A Review on Potential Applications of Phage-Based Binding Affinity in Antibacterial Catheter Nanocoatings

Abstract

Catheter use in debilitated patients often precedes a number of nosocomial infections by bacterial strains that show multidrug resistance or total drug resistance, particularly through biofilm formation. Common etiological agents include Staphylococcus aureus (MRSA), Pseudomonas aeruginosa, Escherichia coli, Salmonella spp., Klebsiella spp., Acinetobacter baumannii, and Burkholderia cepacia. As catheters provide exposure to typically sterile environments, fomites and aerosols are able to transfer severe infection to the affected patients, particularly due to their immunocompromised states. The catheters may be coated using a hydrogel layer containing immobilized bacteriophages, yet different approaches may be used, including stratification, serial activation of strata, liquid nanocoatings, diffusible membranes, multi-receptor bacteriophages, and the use of lytic and lysogenic phages should be distinguished.

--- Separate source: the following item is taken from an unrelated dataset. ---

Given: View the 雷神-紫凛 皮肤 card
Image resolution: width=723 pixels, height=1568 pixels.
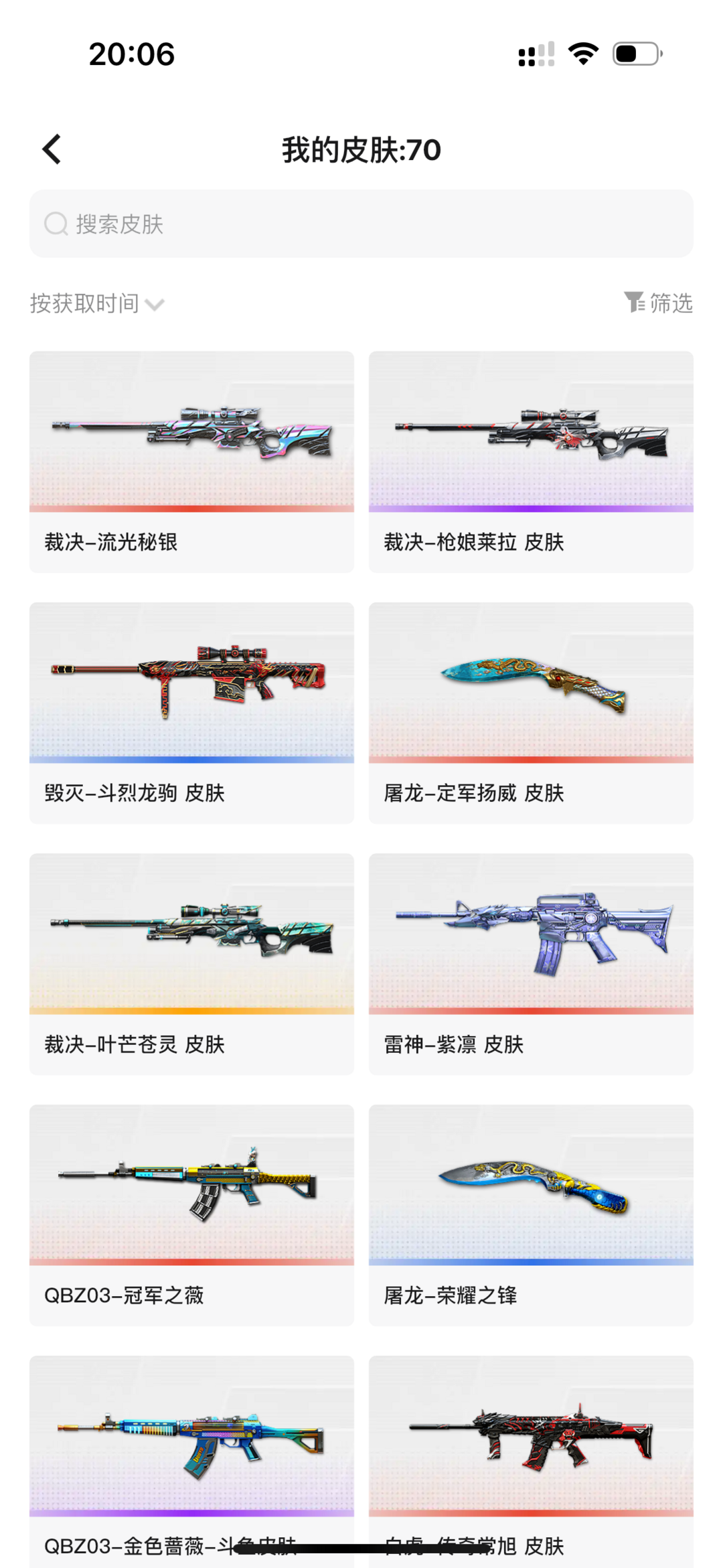Looking at the screenshot, I should 531,964.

The multifaceted growth requirements of the bacteria additionally allow for factors such as pH and temperature to be utilized in the hydrogel layer through absorptive action once bacterial attachment to the layer occurs. Moreover, nanocoating is aimed at preventing the colonization of numerous bacterial cells, thus inhibiting quorum sensing ability of the bacteria and biofilm formation.